Success for all reading program materials
Success for all online resources
From the Foundation Stage to Year 6, Success For All (SfA) is a curriculum that teaches reading, writing, speaking, and listening. It begins with Foundation Stage students laying solid foundations in both oracy and literacy, and then continues with systematic teaching in the primary years. The curriculum is research-based and has been shown to improve reading and writing skills.
Children can explore and grow phonic knowledge and comprehension techniques, develop vocabulary and spelling, enhance grammatical awareness, analyze entire texts, and develop writing in a variety of genres through SfA.
The SfA program teaches phonics and early reading skills to our Foundation Stage students. Every day, children in grades 1-6 have an English lesson that allows for intensive reading and thought practice as well as time for successful writing.
The Roots curriculum will assist you in getting your child’s reading and writing skills off to a good start. It will build on their foundational awareness of synthetic phonics while also assisting them in developing a large vocabulary of terms they recognize by sight. Roots uses a wide range of teacher-recommended books, which will inspire a love of reading.
Success for all covid resources
A school-wide transformation program in which instructional procedures, curriculum upgrades, and enhanced support services for families and staff collaborate to ensure that every student acquires appropriate basic language skills in pre-kindergarten through second grade and builds on these skills during the remainder of elementary school.
SFA is primarily a literacy program, but it is also a school-wide reform initiative in which specific instructional processes, curriculum enhancements, and improved support resources for families and staff come together to ensure that every student acquires adequate basic language skills in pre-K through 2nd grade and builds on these basic skills during the rest of elementary school. As a result, the need for remediation and grade retention can be reduced dramatically. The program has two major components: (a) student-level intervention, which includes instruction based on the SFA philosophy and curriculum; and (b) school-level intervention, which includes the formation of a school-wide “solutions” team (i.e., a team that addresses classroom management issues, seeks to increase parent participation, mobilizes integrated services to assist families, and identifies participants). A vote of at least 80% of teachers in favor of program implementation is expected due to the systematic approach to change, the substantial and continuing professional development over several years, and the emphasis on faculty support and buy-in from the start.
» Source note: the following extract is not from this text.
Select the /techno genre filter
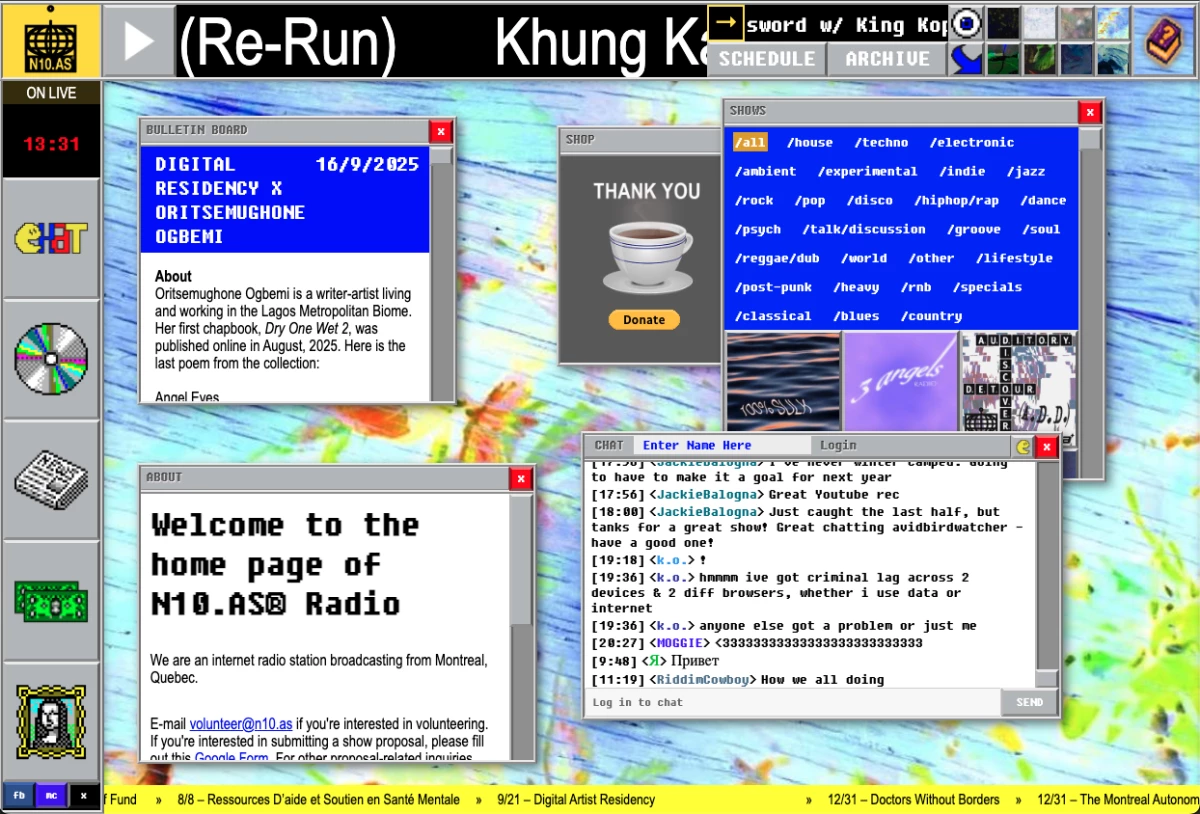This screenshot has height=814, width=1200. [x=881, y=142]
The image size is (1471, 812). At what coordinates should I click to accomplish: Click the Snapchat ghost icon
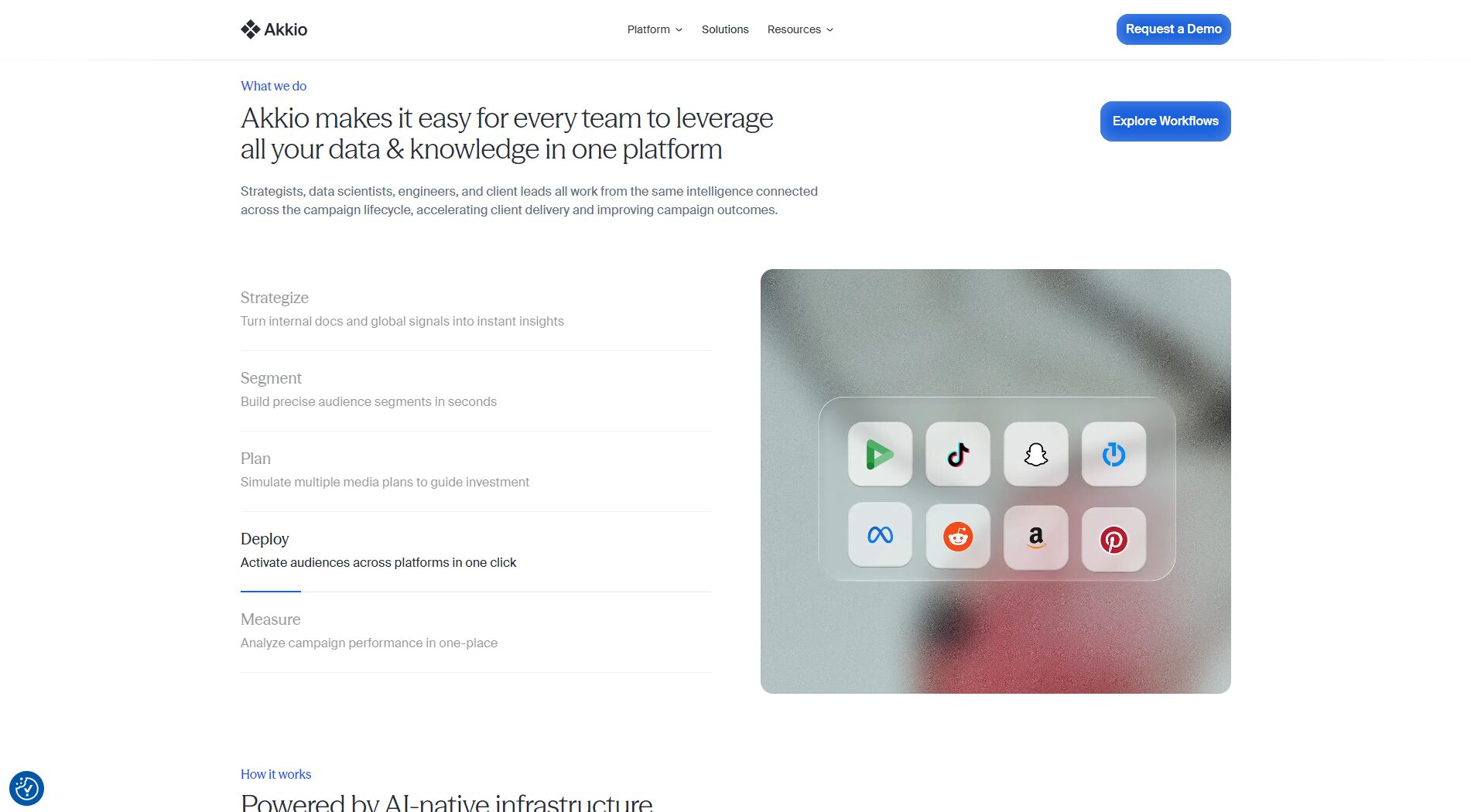coord(1036,455)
Success for all reading program reviews
| 09/2015 Micah DeLaurentis, Janet Quint, Pei Zhu, Rekha Balu, Shelley Rappaport One of the most well-known school improvement programs is Success for All (SFA). It aims to ensure that every child learns to read well in the elementary grades by combining a challenging reading curriculum, whole-school reform components, and a focus on quality improvement. The Success for All Foundation (SFAF) secured a scale-up grant from the Investing in Innovation (i3) program of the US Department of Education in 2010. This third and final report from the independent assessment of the i3 scale-up looks at the program’s implementation and impacts over the course of three years, as well as the incremental cost and scale-up phase itself. Thirty-seven assessment schools in five school districts were allocated at random to one of two groups: a program group of 19 schools receiving SFA or a control group of 18 schools receiving alternative reading programs. For the average school allocated to SFA, this architecture supports causal effect results. The assessment yielded several primary conclusions:
Success for all phonics
Success for All is a comprehensive school-wide reform initiative aimed specifically at high-poverty elementary schools, with a strong focus on early identification and prevention of severe reading issues. Key program elements include: I daily 90-minute reading classes, which are formed by grouping together students of various ages who read at the same performance level; (ii) a K-1 reading curriculum that focuses on language development (e.g., reading stories to students and having them retell them), teaching students the distinct sounds that make up words (i.e. phonemic awareness), and blending so that students may read independently.
The cost of the program, as estimated in the first RCT, was about $600 per student over a three-year period (in 2017 dollars). The cost of the program in the second RCT was about $900 per student over the course of three years (in 2017 dollars). Materials and preparation to incorporate the curriculum in grades K-5 are included in these cost estimates. Schools can incur increased costs as a result of reallocating personnel from other departments (e.g., to provide a higher ratio of tutors).